Now you don't have to be a European who changed their name to have an action you can take against them. Everyone who has put code on GitHub has a claim against them.
Their press release says "ethical" several times in hopes that it becomes true, but they have taken all the code they could possibly scrape from GitHub except sometimes leaving out GPL code. Apparently what makes it "ethical" is that you can ask for an opt-out, and they will try to remember to get around to removing the code you specified from later versions. Though of course we've seen how the Archive operates -- they'll most likely say "oh, we removed your code, but not this identical copy of it that we also have", or "we endeavor in the future to be able to remove your code".
Here are some calls to action:
- If you've ever put code on GitHub, check Am I In The Stack? (edit: more direct link), which will say what they've scraped from your GitHub namespace in particular.
- If you enjoy futility, send them an opt-out request.

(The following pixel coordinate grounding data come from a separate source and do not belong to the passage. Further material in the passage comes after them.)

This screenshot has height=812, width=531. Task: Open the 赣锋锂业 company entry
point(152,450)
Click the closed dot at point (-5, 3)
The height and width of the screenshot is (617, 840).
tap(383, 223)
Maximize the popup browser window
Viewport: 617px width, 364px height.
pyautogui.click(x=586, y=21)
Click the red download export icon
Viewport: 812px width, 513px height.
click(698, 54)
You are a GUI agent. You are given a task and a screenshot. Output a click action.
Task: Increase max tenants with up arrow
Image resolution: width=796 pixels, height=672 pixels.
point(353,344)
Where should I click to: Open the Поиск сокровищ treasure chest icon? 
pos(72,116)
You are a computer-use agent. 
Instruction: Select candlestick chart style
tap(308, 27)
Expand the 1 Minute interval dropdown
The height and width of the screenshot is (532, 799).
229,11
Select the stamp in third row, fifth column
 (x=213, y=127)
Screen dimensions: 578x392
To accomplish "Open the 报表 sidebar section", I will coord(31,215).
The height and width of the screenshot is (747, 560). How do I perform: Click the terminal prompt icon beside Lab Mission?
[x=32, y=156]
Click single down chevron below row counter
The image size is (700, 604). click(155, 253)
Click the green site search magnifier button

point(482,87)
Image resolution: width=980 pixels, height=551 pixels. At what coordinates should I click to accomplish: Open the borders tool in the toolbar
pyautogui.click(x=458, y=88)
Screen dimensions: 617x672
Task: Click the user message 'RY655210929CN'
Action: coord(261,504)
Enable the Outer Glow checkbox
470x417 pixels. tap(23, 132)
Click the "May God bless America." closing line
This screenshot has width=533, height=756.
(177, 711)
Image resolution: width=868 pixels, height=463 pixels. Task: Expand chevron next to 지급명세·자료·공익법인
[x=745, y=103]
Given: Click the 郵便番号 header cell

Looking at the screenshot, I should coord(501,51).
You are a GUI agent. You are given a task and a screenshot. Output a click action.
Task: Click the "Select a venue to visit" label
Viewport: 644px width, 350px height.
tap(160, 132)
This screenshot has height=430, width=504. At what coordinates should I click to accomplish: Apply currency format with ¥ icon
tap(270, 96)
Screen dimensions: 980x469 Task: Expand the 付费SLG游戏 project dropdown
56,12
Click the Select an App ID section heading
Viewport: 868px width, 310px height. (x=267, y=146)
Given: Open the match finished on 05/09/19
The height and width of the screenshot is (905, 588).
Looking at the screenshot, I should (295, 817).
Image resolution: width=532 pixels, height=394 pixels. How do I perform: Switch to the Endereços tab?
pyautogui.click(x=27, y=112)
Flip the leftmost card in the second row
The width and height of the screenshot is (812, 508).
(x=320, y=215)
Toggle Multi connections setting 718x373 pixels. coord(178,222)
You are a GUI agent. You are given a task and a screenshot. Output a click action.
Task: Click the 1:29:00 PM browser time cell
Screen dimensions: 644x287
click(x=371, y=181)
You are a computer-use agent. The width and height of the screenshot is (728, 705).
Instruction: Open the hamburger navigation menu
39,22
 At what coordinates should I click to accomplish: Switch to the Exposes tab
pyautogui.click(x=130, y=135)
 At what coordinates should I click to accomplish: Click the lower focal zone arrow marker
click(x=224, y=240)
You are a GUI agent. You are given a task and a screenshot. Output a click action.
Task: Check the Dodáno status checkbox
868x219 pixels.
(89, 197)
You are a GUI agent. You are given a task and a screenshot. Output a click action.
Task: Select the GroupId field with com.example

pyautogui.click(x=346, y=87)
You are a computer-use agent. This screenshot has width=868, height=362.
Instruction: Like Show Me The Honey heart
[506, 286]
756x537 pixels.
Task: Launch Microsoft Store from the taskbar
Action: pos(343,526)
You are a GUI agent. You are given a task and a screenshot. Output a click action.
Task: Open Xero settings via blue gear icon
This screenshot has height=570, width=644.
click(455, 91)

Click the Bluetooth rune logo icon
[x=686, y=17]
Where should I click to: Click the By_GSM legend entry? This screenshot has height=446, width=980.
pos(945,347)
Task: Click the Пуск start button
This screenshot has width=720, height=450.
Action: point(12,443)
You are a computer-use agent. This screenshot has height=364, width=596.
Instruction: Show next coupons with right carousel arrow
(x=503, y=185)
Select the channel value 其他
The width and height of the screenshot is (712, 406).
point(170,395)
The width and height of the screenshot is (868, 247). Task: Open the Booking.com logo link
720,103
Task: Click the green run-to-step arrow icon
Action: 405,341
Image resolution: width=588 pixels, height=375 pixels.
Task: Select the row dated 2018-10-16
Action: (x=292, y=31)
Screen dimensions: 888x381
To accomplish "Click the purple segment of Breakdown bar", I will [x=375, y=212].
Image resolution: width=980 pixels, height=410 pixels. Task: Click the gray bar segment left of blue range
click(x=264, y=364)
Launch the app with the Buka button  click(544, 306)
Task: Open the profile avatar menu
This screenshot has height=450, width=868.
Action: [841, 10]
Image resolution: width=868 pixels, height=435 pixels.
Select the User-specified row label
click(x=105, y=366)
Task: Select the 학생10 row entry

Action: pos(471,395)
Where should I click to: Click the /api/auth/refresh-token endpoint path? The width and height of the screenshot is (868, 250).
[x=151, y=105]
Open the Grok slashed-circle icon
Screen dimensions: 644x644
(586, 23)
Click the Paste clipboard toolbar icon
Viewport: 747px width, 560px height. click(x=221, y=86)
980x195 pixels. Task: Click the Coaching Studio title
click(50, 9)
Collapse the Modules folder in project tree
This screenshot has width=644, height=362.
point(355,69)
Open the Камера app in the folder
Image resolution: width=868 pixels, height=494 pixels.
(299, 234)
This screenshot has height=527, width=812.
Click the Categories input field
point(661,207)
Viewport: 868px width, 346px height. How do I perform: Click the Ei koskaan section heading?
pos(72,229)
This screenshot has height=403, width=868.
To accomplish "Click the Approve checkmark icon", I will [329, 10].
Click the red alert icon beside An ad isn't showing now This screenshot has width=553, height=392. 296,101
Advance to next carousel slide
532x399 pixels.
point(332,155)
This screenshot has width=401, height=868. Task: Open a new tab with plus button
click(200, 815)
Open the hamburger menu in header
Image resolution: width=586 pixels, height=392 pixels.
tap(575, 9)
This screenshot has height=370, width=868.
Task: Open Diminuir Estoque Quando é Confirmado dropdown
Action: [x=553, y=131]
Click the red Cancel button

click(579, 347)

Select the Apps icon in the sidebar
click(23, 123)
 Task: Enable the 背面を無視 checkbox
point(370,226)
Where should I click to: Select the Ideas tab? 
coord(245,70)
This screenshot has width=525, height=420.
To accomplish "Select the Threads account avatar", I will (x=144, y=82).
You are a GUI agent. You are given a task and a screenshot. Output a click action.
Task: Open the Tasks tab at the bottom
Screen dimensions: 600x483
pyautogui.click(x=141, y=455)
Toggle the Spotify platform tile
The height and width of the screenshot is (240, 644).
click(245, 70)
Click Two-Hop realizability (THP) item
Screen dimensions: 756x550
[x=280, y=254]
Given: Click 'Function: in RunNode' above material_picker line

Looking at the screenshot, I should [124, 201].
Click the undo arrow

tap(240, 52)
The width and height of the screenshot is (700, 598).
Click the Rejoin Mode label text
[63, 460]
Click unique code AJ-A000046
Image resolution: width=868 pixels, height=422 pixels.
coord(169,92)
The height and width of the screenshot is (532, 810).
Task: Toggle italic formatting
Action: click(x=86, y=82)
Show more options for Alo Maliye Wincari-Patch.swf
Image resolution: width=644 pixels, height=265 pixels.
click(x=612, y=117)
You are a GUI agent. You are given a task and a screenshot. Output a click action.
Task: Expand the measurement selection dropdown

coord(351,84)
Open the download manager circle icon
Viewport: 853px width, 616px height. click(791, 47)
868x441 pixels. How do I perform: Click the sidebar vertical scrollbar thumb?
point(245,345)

- If you have a HuggingFace login or you can stomach getting one, log in to HuggingFace and report the dataset for copyright infringement. It's on the three inconspicuous vertical dots on the right sidebar.
- Send a takedown notice to takedown@softwareheritage.org, demanding that they take your code out of all versions of their AI
modeldataset, as well as their archive, because they have almost certainly violated your license -- even if it's open source, especially if it's open source -- and therefore they no longer have any right to your code.
No matter what they say, they are not following your license unless your license is equivalent to the public domain.